Да, я слышу голос, который говорит, что в сущности достаточно мне, как и в прошлые годы, пойти проторенной тропой, выучить главу Мишны и снова прочесть Кадциш, прекрасную и трогательную песнь, посвященную исчезнувшим, в которой слово смерть не упоминается. Почему бы мне не склонить голову? Это отвечало бы обычаю, установленному бесчисленными поколениями мудрецов и сирот. Изучая Священное Писание, ты предлагаешь мертвым если не покой, то преемственность. Так мой отец отмечал смерть своего отца.
Но это было бы слишком легко. Катастрофа отрицает связи и аналогии. Никакое сравнение невозможно между смертью моего отца и смертью деда. И просто повторять то, что делал мой отец, было бы недостаточно и даже несправедливо. Мне следовало бы придумать другие молитвы, другие выражения. Но боюсь, что я неспособен, да и недостоин.
Думаю, что в конце концов завтра я все-таки пойду в синагогу. Я зажгу свечи, я прочту Кадциш, и это будет для меня еще одним доказательством моего бессилия.
МОИ УЧИТЕЛЯ
Для некоторых литература — мост, соединяющий детство со смертью. Смерть рождает страх, а детство вызывает ностальгию. Чем глубже ностальгия, чем сильнее страх, тем чище и богаче слово и образ.

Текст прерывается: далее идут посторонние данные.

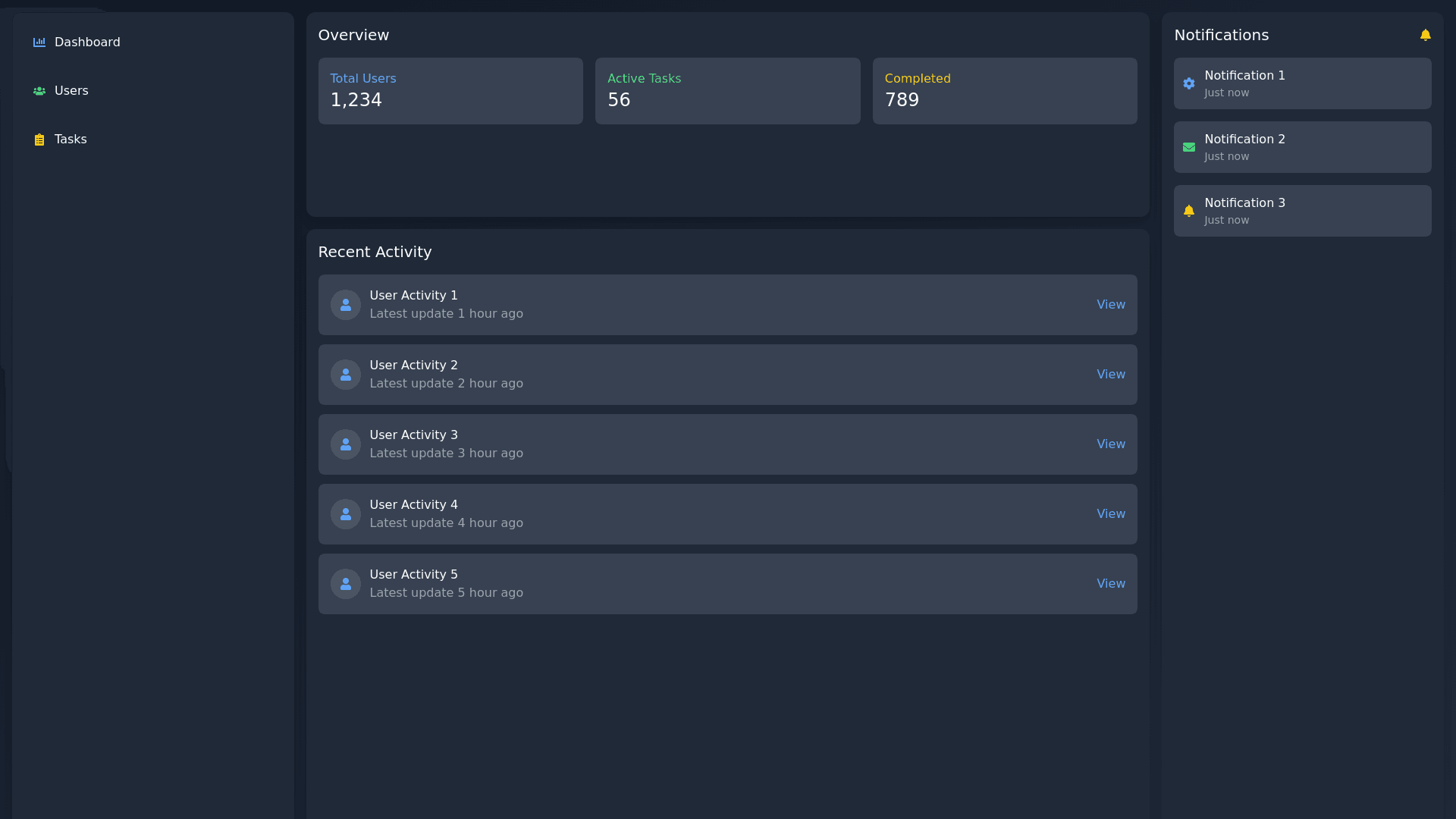Select the Completed stat card
Screen dimensions: 1456x819
[1004, 91]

Но для меня писание — скорее мацева, невидимый надгробный камень, воздвигнутый в память о тех, кто умер без погребения. Каждое слово — это моление или лицо, ибо одно нуждается в другом, чтобы не потонуть в забвении.

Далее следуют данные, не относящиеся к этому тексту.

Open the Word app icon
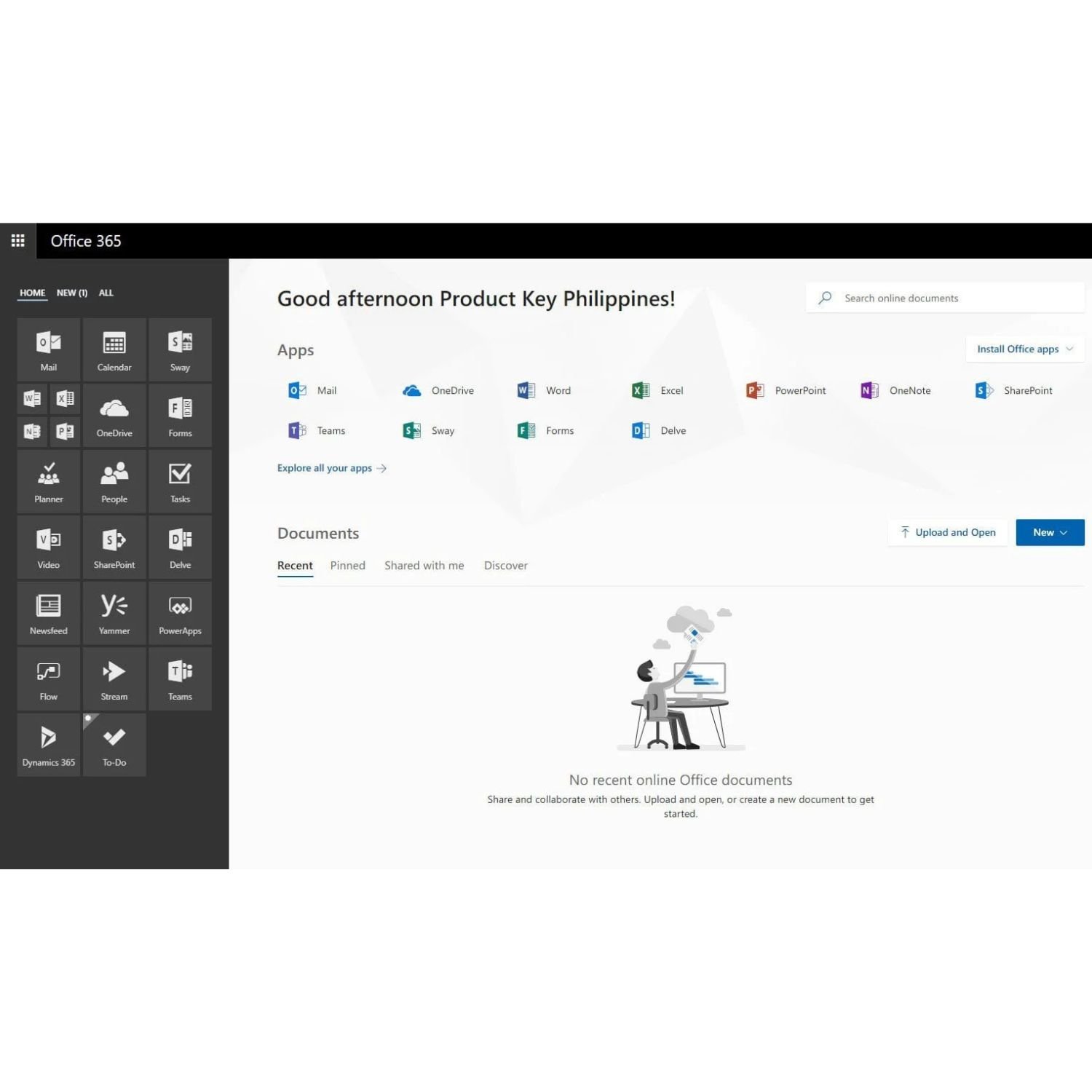1092x1092 pixels. pyautogui.click(x=543, y=390)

Дело в том, что Ангел смерти слишком рано ворвался в мое детство и отметил его своей печатью.
И мысленно я иногда вижу его, торжествующего, но не в конце пути, а в самом его начале. Он сливается для меня скорее с истоком, с первым порывом, чем с пропастью, в которой шевелится будущее.
И я вызываю образ этого одинокого победителя почти без страха, ностальгически. Может быть, это происходит потому, что я принадлежу к поколению без корней, без кладбищ, где, по обычаю, в первый день Нового года люди лежат у могил, думая о мертвых. У нашего поколения отнято все, даже кладбища.
Я покинул родной город весной 1944 года. Было тепло. Горы вокруг, покрытые зеленью, казались выше. Наши соседи гуляли без пиджаков. Одни отворачивались, другие ухмылялись.
После войны мне не раз предоставлялся случай
вернуться туда. Соблазнов хватало. Было бы вполне разумно посмотреть, кто из моих друзей выжил; выкопать ценности, которые мы закопали накануне отправки; хоть на короткое время завладеть нашей собственностью, нашим прошлым.
Я не вернулся назад. Я стал бродить по миру, хоть и знал, что никакое бегство не поможет: все дороги ведут домой. В этом мерцающем мире только дом — неподвижная точка. Иногда я признаюсь себе, что, в сущности, я так никогда и не покинул того места, где родился, где научился ходить и любить: весь мир — только расширенная проекция маленького, затерянного в Трансильвании городка под названием Мармарошигет.
В студенческие годы, и потом, когда я был журналистом, я встречал на своем пути странных людей, от которых иногда можно было кое-чему научиться; эти люди играли себя, создавали свой собственный образ — писатели, мыслители, поэты-экзистенциалисты, трубадуры апокалипсиса. Каждый из них что-нибудь дал мне в дорогу: один обронил словечко, другой подмигнул, третий загадал загадку. И я продолжал свой путь.